We three talked in the car on the way over and as we dropped her off - in her pink coat, carrying her pink back pack - we reminded her to put on her mask.  As Audrey said to me as we drove away - "What a cutie!" and what fun to take her.  Then I remembered that when Addie, her sister, was in kindergarter Chuck drove her to school every day that year.  Sometimes I was able to help (I was working then) and often our friends, John and Ella Mae also took her.  They loved spoiling Addie and Reagan.

All of this is in prelude to the reading of today which was about Joseph - the husband of Mary.  Today is, apparantly, the "Feast of Joseph."  Joseph never speaks in the gospels but is an important figure as he responded to the angels and the dreams and married Mary and later took Mary and baby Jesus to Egypt to protect them.  He was described as one of the "quiet people" in the background.  Doing God's work of loving and protecting others in a very humble way.
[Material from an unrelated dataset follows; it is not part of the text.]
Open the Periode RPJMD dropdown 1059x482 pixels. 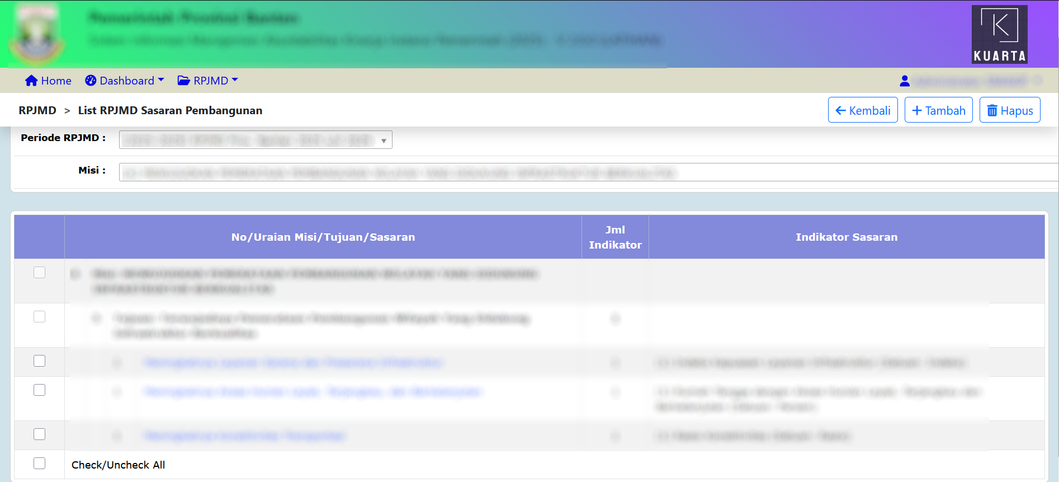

It is good to reflect on the quiet people in our lives who do so much that is rarely noticed and often taken for granted.  That has been one of the blessings of being part of a church again.  It doesn't take long to see the people who are working in the kitchen, arranging for worship, doing the yardwork, working as treasurer and financial secretary.  There are so many "secret servants" in a church who are necessary and not often recognized.  And also in the work place, in the neighborhood, in our families.  Soon I will be playing pickleball with a changing group of players who are - thank God - organized by Katy.  She makes sure that we have enough to play and does the organization of having us change partners throughout the two and a half hours of play.  She is not a quiet person - but she IS a real servant to us all.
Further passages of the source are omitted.